Se entraba a la casa del ingeniero Gontrán por un largo pasillo que conducía a una recepción en penumbras, apenas amueblada con un par de mecedoras de mimbre y una alfombra descolorida sobre la que dormitaba un gato. De allí pasamos a un comedor, desde el cual se vislumbraban la cocina y el baño, y luego a su estudio: una inmensa biblioteca de pared a la izquierda, un escritorio de espaldas al ventanal, dos sillones de pana verde y la mesa con el tablero en el centro. Imaginé a ese individuo solo, en un caserón de ese tamaño, durante décadas, repitiendo sus rutinas de una manera fatal.

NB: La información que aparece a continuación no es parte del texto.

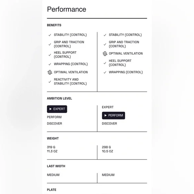Screen dimensions: 194x194
Task: Click Perform option under left Expert badge
Action: click(54, 117)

Me quité el morral y saqué el fajo de apuntes.

-Descubrí cómo resolver la cuestión de la dama en el Max Lange –dije.

La sorpresa que generaron esas palabras en su rostro, propia del mediocre que sabe que su pasión supera a su conocimiento, fue menor al momento en que me vio sacar el revólver.

-Perdone, ingeniero.

Di unos pasos hacia él y le disparé a quemarropa.

La culpa, sabemos, es un veneno, y su mejor antídoto es el odio.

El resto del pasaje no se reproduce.